In the current case report, no involvement of cardiac valves was observed in repeated echocardiography. The diagnosis of Brucella myocarditis was based on with positive blood cultures, positive Brucella serum agglutination test, and pericardial effusion in echocardiography, associated with typical symptoms and myocardial involvement as well. The mechanism of cardiac damage is not clear, but it may be due to the direct effect of the microorganism or local deposit of immunocomplexes.

Patients suffering from Brucella myocarditis usually respond to antibiotic therapy well.
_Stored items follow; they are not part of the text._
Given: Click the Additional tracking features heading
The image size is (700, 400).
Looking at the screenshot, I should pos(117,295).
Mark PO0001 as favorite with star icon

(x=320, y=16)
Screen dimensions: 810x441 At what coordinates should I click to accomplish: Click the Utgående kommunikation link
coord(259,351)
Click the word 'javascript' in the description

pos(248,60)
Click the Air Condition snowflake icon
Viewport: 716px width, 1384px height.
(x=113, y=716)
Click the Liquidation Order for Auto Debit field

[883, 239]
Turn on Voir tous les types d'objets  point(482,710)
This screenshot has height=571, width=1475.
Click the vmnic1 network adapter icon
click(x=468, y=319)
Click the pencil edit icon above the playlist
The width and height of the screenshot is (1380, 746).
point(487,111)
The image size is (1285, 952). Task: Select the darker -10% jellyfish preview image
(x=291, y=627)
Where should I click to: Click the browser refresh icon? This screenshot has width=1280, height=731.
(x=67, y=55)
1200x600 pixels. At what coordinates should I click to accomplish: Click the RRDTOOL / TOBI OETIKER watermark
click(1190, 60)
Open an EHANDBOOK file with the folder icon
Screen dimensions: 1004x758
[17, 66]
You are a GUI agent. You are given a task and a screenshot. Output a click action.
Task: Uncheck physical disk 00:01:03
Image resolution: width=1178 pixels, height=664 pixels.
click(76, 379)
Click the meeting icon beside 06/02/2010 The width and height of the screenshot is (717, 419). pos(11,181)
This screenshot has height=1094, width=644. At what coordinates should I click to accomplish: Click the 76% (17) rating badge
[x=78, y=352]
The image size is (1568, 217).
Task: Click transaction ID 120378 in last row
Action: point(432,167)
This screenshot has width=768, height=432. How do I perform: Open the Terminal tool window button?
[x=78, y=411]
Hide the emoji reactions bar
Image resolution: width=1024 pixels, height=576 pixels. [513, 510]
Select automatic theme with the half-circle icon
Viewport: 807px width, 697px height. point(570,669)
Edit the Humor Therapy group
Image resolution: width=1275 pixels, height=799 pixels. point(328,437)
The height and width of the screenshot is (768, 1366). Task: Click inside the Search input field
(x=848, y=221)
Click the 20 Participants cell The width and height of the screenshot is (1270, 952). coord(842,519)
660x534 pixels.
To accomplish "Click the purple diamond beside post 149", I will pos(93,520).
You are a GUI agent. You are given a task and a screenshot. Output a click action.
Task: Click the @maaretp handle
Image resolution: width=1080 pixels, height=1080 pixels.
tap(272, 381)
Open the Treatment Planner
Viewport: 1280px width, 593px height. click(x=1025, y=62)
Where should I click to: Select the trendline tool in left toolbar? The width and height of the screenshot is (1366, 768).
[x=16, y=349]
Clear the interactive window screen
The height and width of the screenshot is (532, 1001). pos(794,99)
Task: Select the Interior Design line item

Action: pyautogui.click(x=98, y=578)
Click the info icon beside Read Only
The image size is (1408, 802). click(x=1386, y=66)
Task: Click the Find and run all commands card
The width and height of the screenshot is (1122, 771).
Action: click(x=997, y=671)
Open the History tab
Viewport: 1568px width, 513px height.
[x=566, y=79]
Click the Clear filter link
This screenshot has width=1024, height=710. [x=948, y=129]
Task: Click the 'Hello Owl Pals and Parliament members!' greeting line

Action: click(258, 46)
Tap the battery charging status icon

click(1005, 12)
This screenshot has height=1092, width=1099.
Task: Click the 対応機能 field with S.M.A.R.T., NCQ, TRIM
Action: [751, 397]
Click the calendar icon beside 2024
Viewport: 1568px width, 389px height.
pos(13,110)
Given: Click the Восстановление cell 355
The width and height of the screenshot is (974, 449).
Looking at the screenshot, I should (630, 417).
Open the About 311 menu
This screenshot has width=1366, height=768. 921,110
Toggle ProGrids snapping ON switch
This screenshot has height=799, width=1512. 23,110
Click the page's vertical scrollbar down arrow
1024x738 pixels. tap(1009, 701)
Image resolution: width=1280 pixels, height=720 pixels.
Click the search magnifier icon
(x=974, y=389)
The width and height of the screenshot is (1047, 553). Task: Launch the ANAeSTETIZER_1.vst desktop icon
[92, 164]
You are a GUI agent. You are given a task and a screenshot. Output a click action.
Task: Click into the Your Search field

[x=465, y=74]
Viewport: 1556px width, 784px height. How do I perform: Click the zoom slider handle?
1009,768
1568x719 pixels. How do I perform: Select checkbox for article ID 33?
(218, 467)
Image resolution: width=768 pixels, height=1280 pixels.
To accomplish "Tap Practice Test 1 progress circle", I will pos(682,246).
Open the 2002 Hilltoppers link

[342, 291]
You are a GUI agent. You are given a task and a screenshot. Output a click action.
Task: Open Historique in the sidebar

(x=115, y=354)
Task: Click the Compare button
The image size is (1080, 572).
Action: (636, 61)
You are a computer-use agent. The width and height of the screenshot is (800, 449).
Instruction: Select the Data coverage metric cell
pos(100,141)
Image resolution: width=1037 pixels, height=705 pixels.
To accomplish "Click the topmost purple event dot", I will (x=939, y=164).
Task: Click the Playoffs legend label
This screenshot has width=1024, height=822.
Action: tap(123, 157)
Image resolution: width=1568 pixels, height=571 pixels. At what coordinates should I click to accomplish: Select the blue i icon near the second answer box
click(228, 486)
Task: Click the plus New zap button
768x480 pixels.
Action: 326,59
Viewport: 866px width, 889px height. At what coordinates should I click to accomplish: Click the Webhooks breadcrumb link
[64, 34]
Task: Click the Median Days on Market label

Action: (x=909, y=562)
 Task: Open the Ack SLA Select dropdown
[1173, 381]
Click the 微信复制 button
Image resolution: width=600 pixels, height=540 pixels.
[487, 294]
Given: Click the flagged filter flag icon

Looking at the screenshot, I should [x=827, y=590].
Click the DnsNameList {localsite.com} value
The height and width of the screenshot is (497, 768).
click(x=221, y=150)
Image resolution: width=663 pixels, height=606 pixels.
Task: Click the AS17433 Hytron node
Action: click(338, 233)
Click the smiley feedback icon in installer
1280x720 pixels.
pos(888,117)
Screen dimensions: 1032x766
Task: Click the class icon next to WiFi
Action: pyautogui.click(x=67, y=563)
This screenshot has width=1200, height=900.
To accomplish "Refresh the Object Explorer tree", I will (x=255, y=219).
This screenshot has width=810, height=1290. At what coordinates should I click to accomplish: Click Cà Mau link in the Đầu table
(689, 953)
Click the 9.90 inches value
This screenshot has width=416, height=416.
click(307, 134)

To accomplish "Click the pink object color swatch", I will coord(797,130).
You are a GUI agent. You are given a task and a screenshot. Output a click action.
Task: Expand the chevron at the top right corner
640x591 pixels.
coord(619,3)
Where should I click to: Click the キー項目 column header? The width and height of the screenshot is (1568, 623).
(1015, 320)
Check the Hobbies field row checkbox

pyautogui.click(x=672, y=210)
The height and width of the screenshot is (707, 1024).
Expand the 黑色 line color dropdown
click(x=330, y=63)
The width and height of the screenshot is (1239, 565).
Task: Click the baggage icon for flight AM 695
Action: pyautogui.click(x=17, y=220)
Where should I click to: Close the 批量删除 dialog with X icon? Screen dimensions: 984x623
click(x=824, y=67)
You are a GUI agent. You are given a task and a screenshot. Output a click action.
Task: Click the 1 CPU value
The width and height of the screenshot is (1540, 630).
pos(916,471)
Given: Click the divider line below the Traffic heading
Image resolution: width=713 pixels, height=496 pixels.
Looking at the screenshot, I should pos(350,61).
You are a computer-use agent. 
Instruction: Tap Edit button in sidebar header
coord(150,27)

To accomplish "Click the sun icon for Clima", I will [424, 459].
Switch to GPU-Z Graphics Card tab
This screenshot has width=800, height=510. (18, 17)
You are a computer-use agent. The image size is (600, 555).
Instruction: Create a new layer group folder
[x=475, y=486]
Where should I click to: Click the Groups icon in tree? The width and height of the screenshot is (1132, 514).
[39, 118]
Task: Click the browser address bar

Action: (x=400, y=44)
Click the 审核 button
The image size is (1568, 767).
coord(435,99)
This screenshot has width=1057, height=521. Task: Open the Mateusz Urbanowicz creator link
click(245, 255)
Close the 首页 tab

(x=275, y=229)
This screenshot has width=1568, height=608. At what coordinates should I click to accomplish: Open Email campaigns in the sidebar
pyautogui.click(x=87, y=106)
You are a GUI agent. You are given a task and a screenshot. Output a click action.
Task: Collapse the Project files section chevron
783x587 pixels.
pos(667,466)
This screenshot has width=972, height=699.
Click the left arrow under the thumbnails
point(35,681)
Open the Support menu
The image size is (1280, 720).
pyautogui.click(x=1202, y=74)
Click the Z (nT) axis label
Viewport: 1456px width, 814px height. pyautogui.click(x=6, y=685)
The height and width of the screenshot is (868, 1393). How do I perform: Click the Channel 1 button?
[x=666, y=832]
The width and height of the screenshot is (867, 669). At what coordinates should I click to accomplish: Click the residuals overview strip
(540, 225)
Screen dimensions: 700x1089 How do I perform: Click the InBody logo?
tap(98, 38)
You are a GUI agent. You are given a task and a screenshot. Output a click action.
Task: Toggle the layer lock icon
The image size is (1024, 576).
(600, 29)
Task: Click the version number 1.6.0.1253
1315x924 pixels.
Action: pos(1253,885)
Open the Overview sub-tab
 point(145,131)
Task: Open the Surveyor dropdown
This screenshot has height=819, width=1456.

According to previous reports, streptomycin (1 g/day for 3 weeks) and doxycycline (200 mg/day for 6 weeks) or rifampicin (600 mg/day for 6 weeks) and doxycycline (200 mg/day for 6 weeks) are the appropriate therapy regimens [4]. Our patient was successfully treated with oral rifampicin (900 mg once daily) and doxycycline (100 mg twice daily) along with intravenous gentamycin (320 mg once a day). Gentamycin was administered for 10 days totally, while doxycycline and rifampicin were given for 6 months. This prolonged administration was decided after consultation of the Hospital’s Infectious Diseases Consultation team due to the severity of the disease and the myocardial involvement. Furthermore, no clear guidelines related to this complication of brucellosis exist.

In conclusion, development of myocarditis is a highly rare complication of brucellosis, particularly in the absence of concomitant endocarditis. Clinicians should be aware of this clinical entity especially in endemic areas as appropriate antibiotic treatment is life-saving and may prevent serious cardiologic disorders.

Conflicts of Interest

The authors declare that there are no conflicts of interest regarding the publication of this paper.